Ideally, in a given detector operated under appropriate conditions, (1) each photon will produce a detectable signal and (2) the signal recorded is proportional to the number of photons detected. If both conditions are fulfilled then the detector has unit quantum efficiency. The detective quantum efficiency (DQE) may be defined as the squared ratio of the output signal-to-noise ratio to the input signal-to-noise ratio, expressed as a percentage. A detector's DQE is generally less than 100% because there is always detector noise and not every photon is detected. The DQE thus depends on the characteristics of the detector (e.g. transmission of the detector window, count rates and dead time, etc.) and varies with the X-ray energy for the same detector.
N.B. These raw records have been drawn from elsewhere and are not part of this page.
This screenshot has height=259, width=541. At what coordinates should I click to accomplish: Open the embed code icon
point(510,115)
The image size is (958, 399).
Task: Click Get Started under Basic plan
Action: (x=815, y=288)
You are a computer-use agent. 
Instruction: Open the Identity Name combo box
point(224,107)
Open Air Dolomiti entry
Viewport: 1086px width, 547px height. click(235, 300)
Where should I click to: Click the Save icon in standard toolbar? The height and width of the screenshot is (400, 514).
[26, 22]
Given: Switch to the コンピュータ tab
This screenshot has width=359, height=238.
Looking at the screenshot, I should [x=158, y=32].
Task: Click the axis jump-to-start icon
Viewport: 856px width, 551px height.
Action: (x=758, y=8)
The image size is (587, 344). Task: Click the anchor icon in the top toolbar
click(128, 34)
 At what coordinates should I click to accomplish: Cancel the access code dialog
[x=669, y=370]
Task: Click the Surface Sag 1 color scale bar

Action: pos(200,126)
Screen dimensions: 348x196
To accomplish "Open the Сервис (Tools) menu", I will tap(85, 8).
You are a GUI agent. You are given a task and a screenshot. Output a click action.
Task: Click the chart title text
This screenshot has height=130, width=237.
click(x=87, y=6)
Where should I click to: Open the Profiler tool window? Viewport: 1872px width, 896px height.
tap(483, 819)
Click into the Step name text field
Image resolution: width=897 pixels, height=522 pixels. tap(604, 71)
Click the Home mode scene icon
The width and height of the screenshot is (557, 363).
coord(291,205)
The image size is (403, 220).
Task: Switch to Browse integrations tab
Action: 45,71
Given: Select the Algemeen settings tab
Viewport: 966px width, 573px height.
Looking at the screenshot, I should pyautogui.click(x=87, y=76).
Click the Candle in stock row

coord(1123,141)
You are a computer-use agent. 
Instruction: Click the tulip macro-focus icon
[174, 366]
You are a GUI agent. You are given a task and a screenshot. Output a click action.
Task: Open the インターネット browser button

The detector linearity determines the accuracy of intensity measurements and depends on the ratio between the photon count rate and the rate of signals generated and registered by the detector. In any detector it takes some time to process the conversion of an individual photon to a voltage pulse, which is related to the detector dead time: photons arriving while the detector is still processing the previous photon conversion may be lost. The detector dead time is related to the physical characteristics of the detector, e.g. the drift time in a gas-ionization detector, or the read-out time of the counting electronics, e.g. the shaping time of the amplifier. The effect of dead time becomes a substantial issue at high photon count rates, when the dead time becomes a significant part of the average time separation between two arriving photons, leading to increasing intensity losses at higher count rates. Detectors can be categorized as being non-paralysable or paralysable with respect to dead time. A non-paralysable detector is dead for a fixed time after each count, but not influenced by photons arriving during the dead time. Counting losses increase with increasing count rates, but the true count rate of a nonparalysable detector can be corrected unless the maximum observed count rate is equal to the inverse of the dead time. In a paralysable detector, a second photon arriving within the dead time can not be counted but will extend the dead time up to a point where the detector will be incapable of collecting any counts at all (saturation point). Modern detectors can stand the count rates obtained in powder diffraction experiments using fixed-target X-ray sources. At very high count rates, e.g. those obtained in thin-film experiments such as reflectometry, it may be necessary to attenuate the beam. Sophisticated instruments are equipped with an electronic feedback system and automatic absorbers (see Section[link]) to ensure that detector saturation is avoided.

The dynamic range of a detector may be defined as the range between the smallest detectable photon count rates (determined by inherent detector noise such as readout and dark noise) to the largest acceptable photon count rates (determined by the dead time).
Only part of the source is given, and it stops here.